A fronte di un tessuto produttivo molto frammentato, l'Italia dell'agri-food si caratterizza per due aspetti:

  • la ricchezza e varietà delle produzioni, espressione delle diverse specificità territoriali e delle tradizioni locali
  • la specializzazione in prodotti ad elevato valore aggiunto e di alta qualità, con il primato delle certificazioni DOP/IGP e il terzo posto mondiale in termini di quote di mercato nel food di alta gamma.

Innovazione di prodotto e di processo, attenzione alla sostenibilità e biodiversità sono i fattori che più di altri hanno contribuito al rafforzamento del settore. 

In termini di capacità innovativa l'alimentare e bevande italiano riveste un ruolo di primo piano nel panorama europeo: nonostante la ridotta dimensione, le imprese italiane presentano nel 2017, secondo stime su dati Eurostat, una spesa per R&S pari all'1% circa del valore aggiunto, in significativo aumento rispetto allo 0,6% del 2010. Questo dato colloca l'Italia sopra la Francia e la Germania e sotto i Paesi Bassi. E il nostro Paese occupa la seconda posizione tra i grandi player europei anche per quanto riguarda la percentuale di imprese dell'alimentare e bevande che hanno introdotto innovazioni di prodotto o di processo (49,2%).

Particolarmente rilevante è il peso assunto dall'agricoltura biologica. L'Italia è tra i leader europei, con quasi 2 milioni di ettari di terreni già convertiti o in corso di conversione al biologico, un'estensione di poco inferiore a quella di Francia e Spagna, ma molto maggiore in percentuale alla superficie agricola utilizzata (15,2%).
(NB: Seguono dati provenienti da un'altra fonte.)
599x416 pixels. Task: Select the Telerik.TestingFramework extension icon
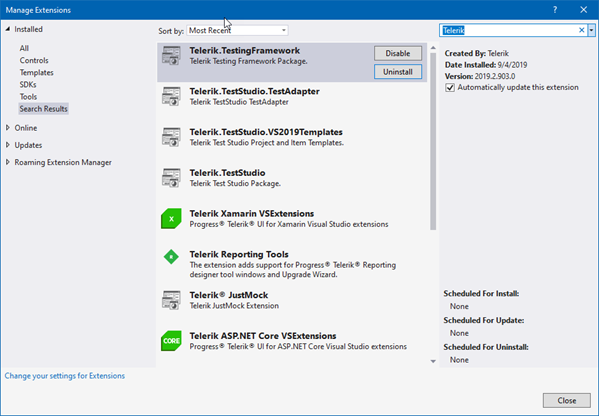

Spiccano, in questo senso, alcune regioni del Mezzogiorno che primeggiano nell'ambito delle superfici coltivate con metodo biologico: le regioni più "bio" d'Italia sono Sicilia, Calabria e Puglia, che detengono il 47% dei terreni e il 53% delle aziende convertite al biologico. 

La certificazione biologica ha consentito alle imprese di ottenere migliori risultati sia in termini di crescita del fatturato che di redditività: l'analisi - basata su un campione di oltre 9.300 imprese dell'agro-alimentare italiano -  evidenzia come le aziende con certificazioni biologiche abbiano registrato una crescita del fatturato del 46% tra il 2008 e il 2018, quasi doppia rispetto al +25% delle aziende senza certificazioni.